Lindsey and Lauren even agree that women shouldn’t wear fur. Lauren is a dog person and Lindsey is a cat person, but they both feel that wearing animal fur is wrong and gross. (49)
Most of the novel is told this way, in the same sort of natural, easy, authentically adolescent voice. But it’s in the interchapters that Alien Invasion . . . becomes truly interesting. In these communiques between Lord Vert (alien master of the household in which Jesse is a slave), and his father, we learn of the man’s petty insecurities, his anxiety over forging a new colony, and his desire to prove himself to his dad.
It’s a double-edged coming-of-age story, then–one that’s not afraid to even mildly humanize the antagonists who have swiftly murdered all of humanity, in violation of even their own moral codes. Yansky raises subtle comparisons between the Sanginian occupation and other political massacres. There are the obvious parallels between the enslaved humans here and throughout history (“Good masters,” Jesse quips, “That’s the best we can hope for now”), but also more subtle, underlying thematic comparisons between occupied Earth–green and peaceful and without pollution or war–and, say, Nazi Germany, where the trains always ran on time.
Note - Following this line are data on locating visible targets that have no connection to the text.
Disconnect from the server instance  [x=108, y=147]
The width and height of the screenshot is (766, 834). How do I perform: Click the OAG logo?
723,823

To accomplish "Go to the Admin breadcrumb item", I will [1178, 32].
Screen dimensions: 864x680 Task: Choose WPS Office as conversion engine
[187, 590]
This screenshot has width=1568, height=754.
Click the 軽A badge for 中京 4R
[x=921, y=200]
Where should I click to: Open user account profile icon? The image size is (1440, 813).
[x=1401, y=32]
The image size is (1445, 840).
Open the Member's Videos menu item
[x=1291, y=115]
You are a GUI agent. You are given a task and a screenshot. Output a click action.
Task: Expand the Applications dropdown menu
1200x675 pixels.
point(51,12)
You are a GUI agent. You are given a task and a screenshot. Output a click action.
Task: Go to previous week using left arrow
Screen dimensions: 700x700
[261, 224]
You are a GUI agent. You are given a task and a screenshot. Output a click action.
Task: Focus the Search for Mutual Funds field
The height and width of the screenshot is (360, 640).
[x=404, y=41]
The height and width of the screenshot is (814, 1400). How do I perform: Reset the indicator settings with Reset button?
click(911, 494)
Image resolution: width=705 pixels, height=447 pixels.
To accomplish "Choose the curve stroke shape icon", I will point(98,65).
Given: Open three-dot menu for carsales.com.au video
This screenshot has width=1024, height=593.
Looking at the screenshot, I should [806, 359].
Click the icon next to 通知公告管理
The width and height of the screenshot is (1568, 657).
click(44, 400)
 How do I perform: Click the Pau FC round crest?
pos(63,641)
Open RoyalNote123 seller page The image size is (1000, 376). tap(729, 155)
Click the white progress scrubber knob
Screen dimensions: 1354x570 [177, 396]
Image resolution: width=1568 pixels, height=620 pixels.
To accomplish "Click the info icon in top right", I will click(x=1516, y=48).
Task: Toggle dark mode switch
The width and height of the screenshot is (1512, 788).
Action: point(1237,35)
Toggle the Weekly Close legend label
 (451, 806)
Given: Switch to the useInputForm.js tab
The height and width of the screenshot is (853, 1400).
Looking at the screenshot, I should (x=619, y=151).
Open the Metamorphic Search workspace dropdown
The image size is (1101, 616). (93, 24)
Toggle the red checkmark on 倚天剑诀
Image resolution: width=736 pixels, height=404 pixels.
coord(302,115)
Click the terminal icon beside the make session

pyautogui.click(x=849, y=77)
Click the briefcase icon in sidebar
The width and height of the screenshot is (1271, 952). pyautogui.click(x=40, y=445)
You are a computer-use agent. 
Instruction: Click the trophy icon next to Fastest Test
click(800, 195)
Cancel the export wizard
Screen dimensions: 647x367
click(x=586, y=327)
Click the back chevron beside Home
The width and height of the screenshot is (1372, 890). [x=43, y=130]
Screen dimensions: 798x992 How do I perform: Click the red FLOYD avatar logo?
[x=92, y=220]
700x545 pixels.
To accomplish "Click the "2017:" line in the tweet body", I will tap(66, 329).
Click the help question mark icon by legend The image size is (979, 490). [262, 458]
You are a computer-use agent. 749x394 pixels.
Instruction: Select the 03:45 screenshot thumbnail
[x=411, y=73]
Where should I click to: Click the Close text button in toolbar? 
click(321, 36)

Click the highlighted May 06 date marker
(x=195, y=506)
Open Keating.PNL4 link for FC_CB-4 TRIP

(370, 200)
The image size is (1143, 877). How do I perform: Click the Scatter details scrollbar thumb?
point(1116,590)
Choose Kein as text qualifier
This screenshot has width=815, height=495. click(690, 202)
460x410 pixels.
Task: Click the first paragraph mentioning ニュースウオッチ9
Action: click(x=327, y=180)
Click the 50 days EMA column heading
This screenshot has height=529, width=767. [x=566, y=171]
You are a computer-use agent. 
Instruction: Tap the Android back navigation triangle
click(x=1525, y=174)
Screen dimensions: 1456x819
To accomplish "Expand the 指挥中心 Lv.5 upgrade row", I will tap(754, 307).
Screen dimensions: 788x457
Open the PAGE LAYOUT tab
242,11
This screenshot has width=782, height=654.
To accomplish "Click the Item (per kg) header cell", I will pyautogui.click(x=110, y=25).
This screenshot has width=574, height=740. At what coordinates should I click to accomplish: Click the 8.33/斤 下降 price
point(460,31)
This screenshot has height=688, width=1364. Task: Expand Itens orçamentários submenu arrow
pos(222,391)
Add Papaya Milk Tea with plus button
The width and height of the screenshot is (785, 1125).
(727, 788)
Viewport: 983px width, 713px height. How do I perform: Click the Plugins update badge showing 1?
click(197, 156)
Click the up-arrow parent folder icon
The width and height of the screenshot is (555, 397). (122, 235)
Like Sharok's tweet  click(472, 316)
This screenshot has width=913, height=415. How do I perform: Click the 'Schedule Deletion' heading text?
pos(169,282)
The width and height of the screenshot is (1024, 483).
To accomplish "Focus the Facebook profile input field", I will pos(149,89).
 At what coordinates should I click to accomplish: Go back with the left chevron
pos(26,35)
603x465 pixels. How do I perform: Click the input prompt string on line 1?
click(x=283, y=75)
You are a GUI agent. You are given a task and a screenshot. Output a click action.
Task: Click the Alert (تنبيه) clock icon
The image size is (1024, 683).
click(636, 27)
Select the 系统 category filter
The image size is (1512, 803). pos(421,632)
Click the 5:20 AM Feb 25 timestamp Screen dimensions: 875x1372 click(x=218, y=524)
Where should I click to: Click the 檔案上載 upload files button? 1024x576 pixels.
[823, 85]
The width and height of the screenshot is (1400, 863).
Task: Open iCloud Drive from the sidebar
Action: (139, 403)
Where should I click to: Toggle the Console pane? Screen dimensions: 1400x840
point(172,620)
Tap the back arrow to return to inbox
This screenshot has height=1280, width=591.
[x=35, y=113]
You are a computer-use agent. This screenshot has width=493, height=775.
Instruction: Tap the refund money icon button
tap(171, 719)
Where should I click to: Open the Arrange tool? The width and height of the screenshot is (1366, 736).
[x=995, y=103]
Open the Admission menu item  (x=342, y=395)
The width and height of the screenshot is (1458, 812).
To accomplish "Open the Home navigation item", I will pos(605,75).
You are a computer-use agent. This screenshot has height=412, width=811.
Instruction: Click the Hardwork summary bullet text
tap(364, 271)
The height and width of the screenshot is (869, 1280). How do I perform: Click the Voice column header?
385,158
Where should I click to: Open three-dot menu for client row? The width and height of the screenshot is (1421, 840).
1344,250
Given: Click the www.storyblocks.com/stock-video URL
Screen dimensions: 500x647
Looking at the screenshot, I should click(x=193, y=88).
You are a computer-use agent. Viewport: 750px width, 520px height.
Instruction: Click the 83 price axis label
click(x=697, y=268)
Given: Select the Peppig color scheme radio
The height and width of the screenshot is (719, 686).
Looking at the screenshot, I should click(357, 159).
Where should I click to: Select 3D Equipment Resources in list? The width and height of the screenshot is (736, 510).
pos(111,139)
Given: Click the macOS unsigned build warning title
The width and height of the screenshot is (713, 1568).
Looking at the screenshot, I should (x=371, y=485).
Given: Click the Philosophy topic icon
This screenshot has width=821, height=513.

It’s heavy. But Yansky doesn’t lecture his audience. Instead, these ideas are communicated subtly, through a sort of mournful tone beneath the classic, pulpy alien invasion stuff. But there’s a heady dose of hope here, too. The human teenagers slowly come into their own psychic powers, powers capable of raising resistance, no matter how meek, to the forces of their alien overlords. More importantly, Jesse comes to terms with the death he’s faced and the losses he’s experienced. This is a grounded, human story.
The closest comparison would be Vonnegut. There’s a similar tone here, a similar sense of the inherent goodness of humanity even amid all this mess. That gives Alien Invasion and Other Inconveniences a very broad appeal, potentially. While the novel’s blurb would have you believe that this is an action-packed, wacky story aimed squarely at teenage boys, there are a host of characters here (three strong girls! it even passes the Bechdel test) who are vividly drawn and relatable. I wouldn’t hesitate to recommend it to any sci-fi fan, male or female–including adult fans who are fond of deep books in pulp settings. Alien Invasion and Other Inconveniences is available from Amazon, Barnes & Noble, and your local indie bookstore.